In the listing below, find each line with the string "question" and report it.

======

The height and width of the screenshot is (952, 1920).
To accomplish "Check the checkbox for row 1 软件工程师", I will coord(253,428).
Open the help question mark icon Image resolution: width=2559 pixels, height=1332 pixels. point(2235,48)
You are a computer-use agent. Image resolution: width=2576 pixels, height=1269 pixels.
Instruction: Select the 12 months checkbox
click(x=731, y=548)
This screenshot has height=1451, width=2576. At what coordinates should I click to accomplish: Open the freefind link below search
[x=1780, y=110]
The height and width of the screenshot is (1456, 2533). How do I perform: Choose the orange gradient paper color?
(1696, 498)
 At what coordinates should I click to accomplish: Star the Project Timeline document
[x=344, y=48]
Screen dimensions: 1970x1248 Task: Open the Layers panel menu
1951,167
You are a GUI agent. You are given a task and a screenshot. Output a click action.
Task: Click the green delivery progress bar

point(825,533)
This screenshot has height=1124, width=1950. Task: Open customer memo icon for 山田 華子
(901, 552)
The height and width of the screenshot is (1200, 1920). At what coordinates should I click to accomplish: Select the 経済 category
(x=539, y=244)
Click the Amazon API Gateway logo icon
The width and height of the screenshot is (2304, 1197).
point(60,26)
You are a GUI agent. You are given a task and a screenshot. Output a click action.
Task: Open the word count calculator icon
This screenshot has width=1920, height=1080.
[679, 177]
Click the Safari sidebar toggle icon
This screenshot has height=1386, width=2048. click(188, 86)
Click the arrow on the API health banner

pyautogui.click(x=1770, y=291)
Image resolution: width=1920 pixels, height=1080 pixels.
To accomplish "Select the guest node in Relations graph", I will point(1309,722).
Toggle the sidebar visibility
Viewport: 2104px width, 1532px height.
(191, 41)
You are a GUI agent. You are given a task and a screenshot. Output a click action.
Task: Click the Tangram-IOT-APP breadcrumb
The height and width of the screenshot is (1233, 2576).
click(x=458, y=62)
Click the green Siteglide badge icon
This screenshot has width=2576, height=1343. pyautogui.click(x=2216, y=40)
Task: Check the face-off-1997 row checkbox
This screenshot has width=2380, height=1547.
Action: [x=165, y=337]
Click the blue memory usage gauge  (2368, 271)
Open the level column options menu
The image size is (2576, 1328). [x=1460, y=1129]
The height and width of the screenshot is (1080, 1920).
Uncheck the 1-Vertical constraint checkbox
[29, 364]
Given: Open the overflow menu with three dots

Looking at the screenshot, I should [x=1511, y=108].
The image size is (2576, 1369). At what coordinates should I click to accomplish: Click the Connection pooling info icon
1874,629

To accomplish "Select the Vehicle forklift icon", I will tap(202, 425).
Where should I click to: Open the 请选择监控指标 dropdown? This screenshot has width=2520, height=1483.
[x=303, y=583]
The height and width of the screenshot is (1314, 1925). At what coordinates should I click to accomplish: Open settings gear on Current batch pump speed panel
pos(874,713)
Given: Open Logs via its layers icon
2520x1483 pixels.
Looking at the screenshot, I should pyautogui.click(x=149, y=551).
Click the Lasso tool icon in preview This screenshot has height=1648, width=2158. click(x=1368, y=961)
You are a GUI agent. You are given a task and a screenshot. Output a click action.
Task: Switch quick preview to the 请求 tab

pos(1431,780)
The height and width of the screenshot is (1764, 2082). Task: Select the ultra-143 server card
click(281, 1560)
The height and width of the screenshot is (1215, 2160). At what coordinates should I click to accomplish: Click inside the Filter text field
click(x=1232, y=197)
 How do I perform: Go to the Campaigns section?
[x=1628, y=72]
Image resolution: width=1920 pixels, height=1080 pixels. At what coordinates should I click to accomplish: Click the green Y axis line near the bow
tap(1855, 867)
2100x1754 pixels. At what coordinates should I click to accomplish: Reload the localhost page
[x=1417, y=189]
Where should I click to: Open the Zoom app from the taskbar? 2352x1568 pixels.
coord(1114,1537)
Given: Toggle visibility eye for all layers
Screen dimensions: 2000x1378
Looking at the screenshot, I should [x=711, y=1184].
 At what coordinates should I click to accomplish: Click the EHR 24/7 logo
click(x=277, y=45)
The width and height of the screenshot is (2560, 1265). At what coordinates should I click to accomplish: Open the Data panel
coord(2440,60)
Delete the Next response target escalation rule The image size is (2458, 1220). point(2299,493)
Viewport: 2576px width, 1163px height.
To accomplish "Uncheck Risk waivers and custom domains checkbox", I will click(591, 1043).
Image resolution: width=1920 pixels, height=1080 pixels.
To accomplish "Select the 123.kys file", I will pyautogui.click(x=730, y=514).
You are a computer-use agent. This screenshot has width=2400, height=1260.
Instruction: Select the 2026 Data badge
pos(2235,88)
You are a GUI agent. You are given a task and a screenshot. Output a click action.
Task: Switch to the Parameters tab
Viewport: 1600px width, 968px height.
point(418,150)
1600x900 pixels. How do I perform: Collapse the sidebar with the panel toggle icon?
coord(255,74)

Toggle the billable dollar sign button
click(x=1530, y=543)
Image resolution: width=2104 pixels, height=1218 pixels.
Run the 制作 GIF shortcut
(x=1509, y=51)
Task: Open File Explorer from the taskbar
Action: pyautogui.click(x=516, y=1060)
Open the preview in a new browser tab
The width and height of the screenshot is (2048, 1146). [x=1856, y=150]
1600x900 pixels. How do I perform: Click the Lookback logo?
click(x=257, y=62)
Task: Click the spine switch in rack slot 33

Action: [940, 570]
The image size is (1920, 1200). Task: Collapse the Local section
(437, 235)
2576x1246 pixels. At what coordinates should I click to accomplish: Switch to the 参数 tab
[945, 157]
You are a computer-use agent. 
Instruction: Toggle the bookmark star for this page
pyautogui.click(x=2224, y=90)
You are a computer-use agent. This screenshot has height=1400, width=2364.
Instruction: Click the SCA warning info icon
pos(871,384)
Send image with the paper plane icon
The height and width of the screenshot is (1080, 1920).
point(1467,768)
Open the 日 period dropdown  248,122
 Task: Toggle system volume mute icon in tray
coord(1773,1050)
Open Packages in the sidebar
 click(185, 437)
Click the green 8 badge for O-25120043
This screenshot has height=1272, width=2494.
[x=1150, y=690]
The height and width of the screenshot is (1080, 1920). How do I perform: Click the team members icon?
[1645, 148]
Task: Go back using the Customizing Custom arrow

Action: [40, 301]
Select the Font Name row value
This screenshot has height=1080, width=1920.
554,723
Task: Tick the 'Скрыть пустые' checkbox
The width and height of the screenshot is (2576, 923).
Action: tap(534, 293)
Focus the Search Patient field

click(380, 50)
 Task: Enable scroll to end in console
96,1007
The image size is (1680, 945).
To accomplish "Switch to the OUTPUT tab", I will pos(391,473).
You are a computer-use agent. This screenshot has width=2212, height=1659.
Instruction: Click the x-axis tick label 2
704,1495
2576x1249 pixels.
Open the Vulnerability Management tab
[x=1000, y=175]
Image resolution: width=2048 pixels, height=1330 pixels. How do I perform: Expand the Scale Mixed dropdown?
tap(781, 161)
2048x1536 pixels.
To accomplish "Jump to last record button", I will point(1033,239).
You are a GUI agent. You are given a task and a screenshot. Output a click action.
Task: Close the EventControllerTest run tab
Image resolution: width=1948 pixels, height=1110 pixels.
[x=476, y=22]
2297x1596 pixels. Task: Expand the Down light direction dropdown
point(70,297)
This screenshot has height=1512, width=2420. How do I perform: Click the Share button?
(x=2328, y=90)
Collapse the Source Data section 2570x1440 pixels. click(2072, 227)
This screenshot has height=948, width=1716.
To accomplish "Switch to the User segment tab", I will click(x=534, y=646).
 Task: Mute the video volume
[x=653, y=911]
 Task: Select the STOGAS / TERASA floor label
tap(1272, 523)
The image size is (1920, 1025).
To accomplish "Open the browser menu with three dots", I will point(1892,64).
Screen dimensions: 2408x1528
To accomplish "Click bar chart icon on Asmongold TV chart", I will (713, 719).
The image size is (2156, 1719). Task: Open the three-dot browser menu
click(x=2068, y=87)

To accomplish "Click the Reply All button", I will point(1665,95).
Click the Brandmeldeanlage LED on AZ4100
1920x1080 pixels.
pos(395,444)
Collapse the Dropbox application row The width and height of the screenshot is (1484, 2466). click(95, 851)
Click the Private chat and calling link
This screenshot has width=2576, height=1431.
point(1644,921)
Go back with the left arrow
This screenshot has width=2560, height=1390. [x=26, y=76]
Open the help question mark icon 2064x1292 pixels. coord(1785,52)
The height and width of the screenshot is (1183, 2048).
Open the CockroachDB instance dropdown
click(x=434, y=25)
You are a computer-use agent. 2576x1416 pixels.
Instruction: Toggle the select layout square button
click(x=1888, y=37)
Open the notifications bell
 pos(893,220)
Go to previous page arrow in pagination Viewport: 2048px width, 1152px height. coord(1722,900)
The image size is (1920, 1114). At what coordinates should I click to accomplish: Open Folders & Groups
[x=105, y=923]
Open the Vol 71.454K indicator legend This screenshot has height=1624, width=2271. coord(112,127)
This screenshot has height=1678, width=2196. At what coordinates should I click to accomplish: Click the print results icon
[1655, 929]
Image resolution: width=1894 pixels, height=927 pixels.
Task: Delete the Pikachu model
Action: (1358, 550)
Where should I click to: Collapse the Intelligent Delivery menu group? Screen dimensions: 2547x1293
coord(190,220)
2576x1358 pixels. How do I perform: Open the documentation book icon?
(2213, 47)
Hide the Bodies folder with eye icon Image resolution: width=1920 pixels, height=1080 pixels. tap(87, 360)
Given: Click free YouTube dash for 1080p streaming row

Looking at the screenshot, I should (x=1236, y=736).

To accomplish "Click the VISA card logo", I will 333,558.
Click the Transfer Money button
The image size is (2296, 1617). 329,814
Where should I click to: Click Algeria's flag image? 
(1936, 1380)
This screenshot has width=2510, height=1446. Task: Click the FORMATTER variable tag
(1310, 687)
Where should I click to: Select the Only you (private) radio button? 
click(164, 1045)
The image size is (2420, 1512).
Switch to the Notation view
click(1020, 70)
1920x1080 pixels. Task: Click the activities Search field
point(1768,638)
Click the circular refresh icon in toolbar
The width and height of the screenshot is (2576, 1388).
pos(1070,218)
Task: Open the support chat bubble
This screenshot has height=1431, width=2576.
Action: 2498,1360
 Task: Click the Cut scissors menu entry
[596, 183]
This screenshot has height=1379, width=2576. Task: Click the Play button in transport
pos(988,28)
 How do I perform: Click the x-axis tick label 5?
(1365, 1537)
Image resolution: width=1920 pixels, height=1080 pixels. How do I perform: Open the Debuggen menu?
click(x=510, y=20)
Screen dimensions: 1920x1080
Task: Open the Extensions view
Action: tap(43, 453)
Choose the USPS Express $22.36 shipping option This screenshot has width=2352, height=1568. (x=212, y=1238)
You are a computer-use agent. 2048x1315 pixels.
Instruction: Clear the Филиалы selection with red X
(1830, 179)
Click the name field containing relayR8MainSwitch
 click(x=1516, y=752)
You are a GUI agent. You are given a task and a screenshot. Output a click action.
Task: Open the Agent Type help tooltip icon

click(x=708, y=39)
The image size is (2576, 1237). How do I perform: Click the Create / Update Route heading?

======

> **TASK RESPONSE**:
Open the help question mark icon Image resolution: width=2559 pixels, height=1332 pixels. point(2235,48)
Open the help question mark icon 2064x1292 pixels. coord(1785,52)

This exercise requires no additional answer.